▶ **READING PASSAGE**:

It was a whole year later that I decided that I would maybe come down and try and rent a studio or an apartment just for six months to see how I got on. And really, I just had a desire to live somewhere that wasn’t in the city. You know, having the remote job, I could do that. I just wanted to try it out.

Did that. [00:08:00] Mike was still working and traveling a lot for his gig, so we based ourselves in Clon. We had a little studio up McCurtain Hill and it was ideal cos the airport is so close. So Mike would come and go for his work. And we loved it. Yeah. We just loved everything about being here. It obviously felt very novel for both of us.

We did a lot of exploring. I loved the coastline and all of that stuff. So we were living in a tiny studio. We had okay internet-when the weather was okay. And we would move around. Like we’d go upstairs in Arís, we’d be in Sticky Bun. Yeah. Eating tea and cake, you know, just to get good internet.

Yeah. I, I remember doing a call in Sticky Bun. Yeah. You know, at the little bar. Yeah. So we really felt there was a need for ourselves. We really needed somewhere to work if we wanted this to work. As I said, we were just trying it out. So I was here for six months and, you know, Mike was dipping in and out, but the longer we stayed, the longer both of us wanted to stay here and we decided, if we wanna stay here, we need to get an office. So we started looking for a [00:09:00] private office, couldn’t find one. There was nowhere. And then I was in Finer Details, which was Mary Fehily business around the corner. She always thought that small space would make a nice office and her lease was ending.

So I remember running home to Mike. I said, what do you think? Maybe we should set something up. Yeah. And it started from there.

Geraldine Hennessy: The stars were aligning.

Rachel Kelleher: Yeah. And , I think what was lovely about it is this, that space was small. We had just seven desks. I had one, Mike had one. We just had five to rent out.

So it really was a prototype. It didn’t feel like there was huge risk. We didn’t have that big fear of if it was going to succeed or not. Because we both just really had a genuine need to have somewhere to work. So thankfully after a few months, we got a customer and we got another customer, and we had, in the end, we had a lovely small cohort of regular users in the space.

Dataset items
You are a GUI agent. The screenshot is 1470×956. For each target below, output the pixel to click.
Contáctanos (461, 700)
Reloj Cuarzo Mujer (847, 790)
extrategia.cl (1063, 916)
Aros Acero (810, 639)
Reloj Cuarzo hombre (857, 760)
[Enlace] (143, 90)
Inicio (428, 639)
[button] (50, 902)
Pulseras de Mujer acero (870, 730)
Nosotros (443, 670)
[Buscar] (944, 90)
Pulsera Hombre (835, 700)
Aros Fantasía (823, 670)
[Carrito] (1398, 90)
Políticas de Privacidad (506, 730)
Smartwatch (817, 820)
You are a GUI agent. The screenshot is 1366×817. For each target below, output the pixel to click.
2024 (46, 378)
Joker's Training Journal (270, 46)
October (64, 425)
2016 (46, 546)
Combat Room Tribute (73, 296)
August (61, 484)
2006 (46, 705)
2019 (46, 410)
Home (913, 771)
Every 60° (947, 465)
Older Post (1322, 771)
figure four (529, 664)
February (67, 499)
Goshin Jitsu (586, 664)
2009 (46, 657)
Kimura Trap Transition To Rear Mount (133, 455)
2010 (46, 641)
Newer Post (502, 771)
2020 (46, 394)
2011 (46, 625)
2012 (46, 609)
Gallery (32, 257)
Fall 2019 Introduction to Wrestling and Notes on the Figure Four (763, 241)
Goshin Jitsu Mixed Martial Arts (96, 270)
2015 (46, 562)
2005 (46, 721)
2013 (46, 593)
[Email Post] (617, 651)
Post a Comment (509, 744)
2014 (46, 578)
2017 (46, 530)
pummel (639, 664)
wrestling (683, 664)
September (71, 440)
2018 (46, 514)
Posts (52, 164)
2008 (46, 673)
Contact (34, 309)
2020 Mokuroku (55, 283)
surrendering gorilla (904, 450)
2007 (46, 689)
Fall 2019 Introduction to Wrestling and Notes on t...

▶ **ACTION ITEM**: Pick up the interview about opening a small office with desks to rent, and carry it on from its final sentence.

▶ **FINAL ANSWER**:
And,  yeah, it was very…it wouldn’t have suited everybody. You came in, there was, you know, just, it sounds, there was seven [00:10:00] desks, a little kitchenette and a bathroom, but it was, it, it started organically and looking back, it was great to start like that, you know, as I said, there was very little fear. So we met in January, 2017. We moved to Clon in March, 2018, and then we set up the co-working space in November 2018- that year.

Geraldine Hennessy: And why did you decide to open it up to other people? Was it just from an economic point of view or what was it?

Rachel Kelleher: Yeah, definitely. So when we couldn’t find a private room to rent, you know, with one or two desks, we thought that it could work because we were familiar with co-working spaces.

We had worked in, in a good few, a lot of them were very big. They had a lot of amenities, so we were kind of like, God, you know, like we could just have a few desks. It doesn’t need to be a big deal. It can really just be a bit of a side project. And that’s definitely what it was. It was the side project.

You know, we, we had a lot of fun. Kind of coming up with the, the name and the branding and all of that stuff. It [00:11:00] really was nearly like a hobby. To be honest, cuz we were both working quite intense jobs at the time. I’d left Remote Year, at that time I was working for a software company. I was working European and US Hours. So I’d finish about nine o’clock and we’d have some dinner and be like, okay, let’s think about the co-working space now. So it was, it was very much a hobby for us. But the lovely thing about it, once we started getting a few customers, you know, the rent was being paid. That was the main thing. The rent was being paid and the council fees were being paid. And you know, we just kept everything very agile. In terms of managing it, it was very self-service. We had a little lockbox. People could come and go and we would, sometimes we would head away, you know, Mike had to go away for work and I’d go with him and we’d kind of just leave it to our few members that we had to, to come in and out. It kind of looked after itself. Okay. Okay. Yeah. So it was a good prototype and we learned what worked and what didn’t. We had great internet. it was warm most of the time, you [00:12:00] know, and it was self-service and we learned, people liked that.

We then obviously dreamed of having something bigger. And then it was really, bringing the things that worked in that sense that it was nice that it was self-service in a way. You know, we didn’t need to have a reception, we didn’t need to hire a bunch of people. So we were pretty confident we could do something bigger.

And keep some of those agile things with us.

Geraldine Hennessy: And I suppose it was a good basis for where ye are now.

Rachel Kelleher: Yeah. A hundred percent. Yeah. That’s why I speak about it so fondly. Because, It really was the, the starting point and the prototype, you know

Geraldine Hennessy: Okay. Yeah. And, Covid forced the closing of that original premises back in, in March, 2020. How was the experience of having to close and reopen  for you?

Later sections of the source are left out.